Without changing a single word, restate the entries below.

(Stored items)
■ ■ ■
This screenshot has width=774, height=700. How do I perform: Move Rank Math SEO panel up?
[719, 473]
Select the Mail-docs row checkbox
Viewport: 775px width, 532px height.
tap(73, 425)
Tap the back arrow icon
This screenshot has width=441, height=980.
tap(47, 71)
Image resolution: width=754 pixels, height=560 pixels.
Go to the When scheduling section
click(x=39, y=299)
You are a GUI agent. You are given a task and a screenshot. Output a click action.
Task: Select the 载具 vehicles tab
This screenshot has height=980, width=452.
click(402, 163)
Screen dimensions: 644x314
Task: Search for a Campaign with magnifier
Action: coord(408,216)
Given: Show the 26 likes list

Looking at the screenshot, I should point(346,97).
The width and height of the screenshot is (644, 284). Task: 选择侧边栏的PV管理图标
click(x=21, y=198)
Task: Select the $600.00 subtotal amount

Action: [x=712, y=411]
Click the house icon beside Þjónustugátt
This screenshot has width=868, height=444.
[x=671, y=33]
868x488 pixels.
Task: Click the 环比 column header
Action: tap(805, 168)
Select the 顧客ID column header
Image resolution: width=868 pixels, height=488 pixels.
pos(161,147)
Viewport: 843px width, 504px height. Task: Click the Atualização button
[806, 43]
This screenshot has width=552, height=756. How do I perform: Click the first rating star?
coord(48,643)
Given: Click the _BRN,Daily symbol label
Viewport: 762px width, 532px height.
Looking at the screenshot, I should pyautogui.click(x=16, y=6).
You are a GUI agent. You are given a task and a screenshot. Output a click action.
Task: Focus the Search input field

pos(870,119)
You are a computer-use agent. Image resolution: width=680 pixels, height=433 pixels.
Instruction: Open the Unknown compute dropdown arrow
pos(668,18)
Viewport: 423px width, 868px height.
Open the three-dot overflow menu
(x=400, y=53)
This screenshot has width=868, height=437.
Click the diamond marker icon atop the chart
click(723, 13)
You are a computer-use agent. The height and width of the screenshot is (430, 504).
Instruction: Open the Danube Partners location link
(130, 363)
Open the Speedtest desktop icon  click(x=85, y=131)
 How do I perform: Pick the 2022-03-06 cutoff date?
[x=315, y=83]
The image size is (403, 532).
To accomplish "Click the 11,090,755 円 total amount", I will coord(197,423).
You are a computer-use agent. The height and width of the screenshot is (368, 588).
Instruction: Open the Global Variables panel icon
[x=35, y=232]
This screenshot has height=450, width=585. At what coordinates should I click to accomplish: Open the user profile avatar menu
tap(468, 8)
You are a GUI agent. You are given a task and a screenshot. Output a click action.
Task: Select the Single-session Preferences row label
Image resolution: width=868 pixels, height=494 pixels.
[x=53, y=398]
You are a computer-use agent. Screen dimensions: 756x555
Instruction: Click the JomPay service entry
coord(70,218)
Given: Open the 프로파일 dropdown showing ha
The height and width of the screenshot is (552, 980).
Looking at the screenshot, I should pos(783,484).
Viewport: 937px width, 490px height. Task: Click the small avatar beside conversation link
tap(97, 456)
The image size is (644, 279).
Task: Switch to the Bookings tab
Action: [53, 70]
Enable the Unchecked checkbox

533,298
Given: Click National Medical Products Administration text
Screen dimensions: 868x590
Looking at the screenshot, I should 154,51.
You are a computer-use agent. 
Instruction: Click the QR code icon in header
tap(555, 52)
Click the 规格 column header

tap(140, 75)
■ ■ ■
Solution to this task:
This screenshot has width=774, height=700. How do I perform: Move Rank Math SEO panel up?
[719, 473]
Select the Mail-docs row checkbox
Viewport: 775px width, 532px height.
tap(73, 425)
Tap the back arrow icon
This screenshot has width=441, height=980.
tap(47, 71)
Image resolution: width=754 pixels, height=560 pixels.
Go to the When scheduling section
click(x=39, y=299)
You are a GUI agent. You are given a task and a screenshot. Output a click action.
Task: Select the 载具 vehicles tab
This screenshot has height=980, width=452.
click(402, 163)
Screen dimensions: 644x314
Task: Search for a Campaign with magnifier
Action: coord(408,216)
Given: Show the 26 likes list

Looking at the screenshot, I should point(346,97).
The width and height of the screenshot is (644, 284). Task: 选择侧边栏的PV管理图标
click(x=21, y=198)
Task: Select the $600.00 subtotal amount

Action: [x=712, y=411]
Click the house icon beside Þjónustugátt
This screenshot has width=868, height=444.
[x=671, y=33]
868x488 pixels.
Task: Click the 环比 column header
Action: tap(805, 168)
Select the 顧客ID column header
Image resolution: width=868 pixels, height=488 pixels.
pos(161,147)
Viewport: 843px width, 504px height. Task: Click the Atualização button
[806, 43]
This screenshot has width=552, height=756. How do I perform: Click the first rating star?
coord(48,643)
Given: Click the _BRN,Daily symbol label
Viewport: 762px width, 532px height.
Looking at the screenshot, I should pyautogui.click(x=16, y=6).
You are a GUI agent. You are given a task and a screenshot. Output a click action.
Task: Focus the Search input field

pos(870,119)
You are a computer-use agent. Image resolution: width=680 pixels, height=433 pixels.
Instruction: Open the Unknown compute dropdown arrow
pos(668,18)
Viewport: 423px width, 868px height.
Open the three-dot overflow menu
(x=400, y=53)
This screenshot has width=868, height=437.
Click the diamond marker icon atop the chart
click(723, 13)
You are a computer-use agent. The height and width of the screenshot is (430, 504).
Instruction: Open the Danube Partners location link
(130, 363)
Open the Speedtest desktop icon  click(x=85, y=131)
 How do I perform: Pick the 2022-03-06 cutoff date?
[x=315, y=83]
The image size is (403, 532).
To accomplish "Click the 11,090,755 円 total amount", I will coord(197,423).
You are a computer-use agent. The height and width of the screenshot is (368, 588).
Instruction: Open the Global Variables panel icon
[x=35, y=232]
This screenshot has height=450, width=585. At what coordinates should I click to accomplish: Open the user profile avatar menu
tap(468, 8)
You are a GUI agent. You are given a task and a screenshot. Output a click action.
Task: Select the Single-session Preferences row label
Image resolution: width=868 pixels, height=494 pixels.
[x=53, y=398]
You are a computer-use agent. Screen dimensions: 756x555
Instruction: Click the JomPay service entry
coord(70,218)
Given: Open the 프로파일 dropdown showing ha
The height and width of the screenshot is (552, 980).
Looking at the screenshot, I should pos(783,484).
Viewport: 937px width, 490px height. Task: Click the small avatar beside conversation link
tap(97, 456)
The image size is (644, 279).
Task: Switch to the Bookings tab
Action: [53, 70]
Enable the Unchecked checkbox

533,298
Given: Click National Medical Products Administration text
Screen dimensions: 868x590
Looking at the screenshot, I should 154,51.
You are a computer-use agent. 
Instruction: Click the QR code icon in header
tap(555, 52)
Click the 规格 column header

tap(140, 75)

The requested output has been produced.